В город возвращались в тягостном молчании. Лишь бодро трусившая за хмурой Яликой кобыла изредка всхрапывала, радуясь скорому возвращению домой. Быстро уставший меша, которому из-за маленького роста все время приходилось чуть ли не бегом догонять спутников, на ходу перекинулся котом и забрался на плечи ворожеи, казалось, даже не заметившей этого. Добрыня лишь неодобрительно хмыкнул, но говорить ничего не стал. Несколько раз ему чудилось, что кто-то, скрывающийся в густой чаще, преследует их, выдавая себя треском сухой ветви или возмущенным шелестом потревоженного подлеска. Тогда дружинник на мгновение замирал, настороженно положив руку на эфес меча, и внимательно прислушивался, с напряжением вглядываясь в густую чащу. Лишь единожды он краем глаза уловил какое-то размытое движение, будто бы мимо, избегая чуткого взгляда, промелькнул бдительный зверь, тут же скрывшийся среди древесных стволов. Добрыня успокоился и прекратил обращать внимание на, как он решил, скрытую от людского взора жизнь лесных обитателей.

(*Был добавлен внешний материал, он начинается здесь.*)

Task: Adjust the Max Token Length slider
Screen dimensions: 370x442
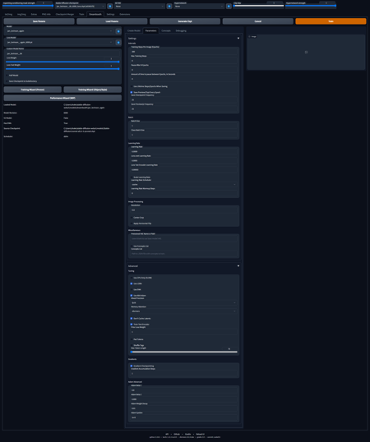Action: point(184,352)
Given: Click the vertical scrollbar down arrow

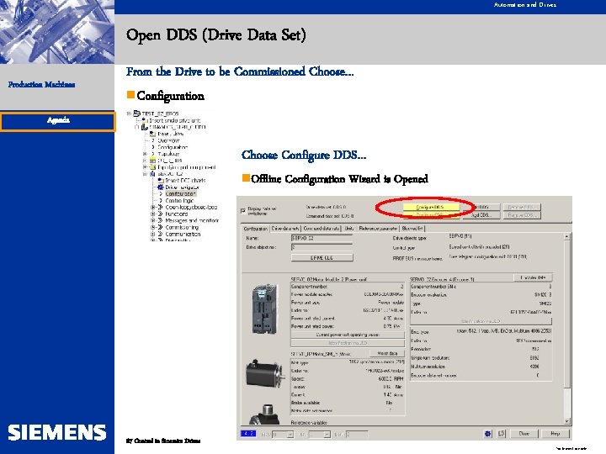Looking at the screenshot, I should coord(567,421).
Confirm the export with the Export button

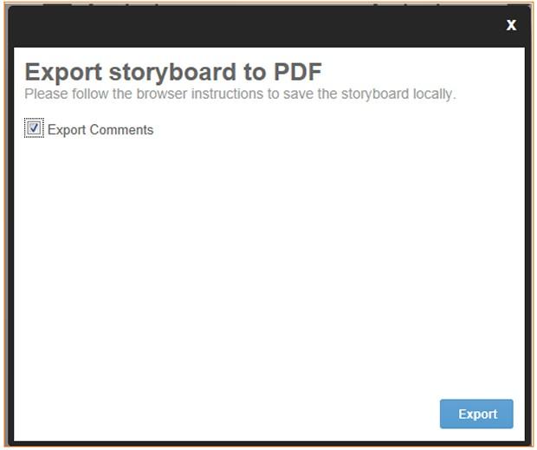tap(476, 414)
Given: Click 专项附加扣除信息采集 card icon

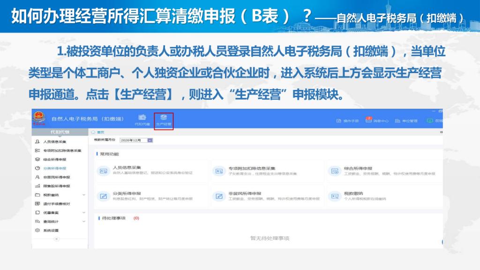Looking at the screenshot, I should click(x=219, y=171).
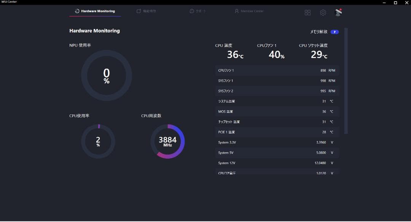
Task: Click the user profile avatar
Action: point(338,13)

У городских ворот путников встретили что-то возбужденно обсуждающие стражники.
Заметив приближающегося Добрыню, один из них тут же кинулся к командиру, не обратив никакого внимания на Ялику.
— Беда в городе, — выпалил он. — С ног сбились, тебя разыскивая.
— Что стряслось-то? — эхом отозвался мигом подобравшийся Добрыня.
— Мор, — коротко выпалил стражник. — Говорят, чуть ли не с десяток горожан за ночь богам души отдали.
— Что за мор?
— Ну, — неуверенно протянул стражник, — сам-то я, конечно, не видел, но толкуют, что в погань обращаются сразу после смерти. Вроде, на крыс похожи, но куда как больше, зубастее и отвратнее. Городской глава тебя к себе требует. А тебя и след простыл. Наши говорили, ты к гнездовищу богинок отправился до зари. Только ребята вернулись, а тебя с ними нет.
— Что еще? — все больше хмурясь, спросил Добрыня.
— Вроде, указ головы вышел, всех захворавших под контролем держать, а как помрут, вылезшую из них погань рубить нещадно…
— Не поможет, — прервала стражника очнувшаяся от раздумий Ялика.
— Добрыня, а кто это с тобой? Велено никого в город не пускать, — заметив, наконец, девушку, растерянно выпалил тот.
— Та, кто подсобить может, — пояснил здоровяк и, переведя испытующий взгляд на ворожею, с тенью надежды, промелькнувшей в голосе, спросил: — Так ведь?
Ялика быстро кивнула, соглашаясь, и коротко рассказала Добрыне о том, что ей удалось узнать в погибшей деревне. Слушавший ее богатырь с каждым словом мрачнел все больше и больше, сердито сдвигая брови и нервно поглаживая бороду. Совсем опешивший стражник лишь недоуменно таращил от удивления глаза.
— Тихомир, значит, — выслушав сбивчивый рассказ Ялики, заключил Добрыня, придя к тем же выводам, что и сама ворожея. — Вот давно я голове говорил, что нужно этого поганца из города гнать — так нет, мол, ежели всех неугодных высылать, так и купцы ходить перестанут. А теперь…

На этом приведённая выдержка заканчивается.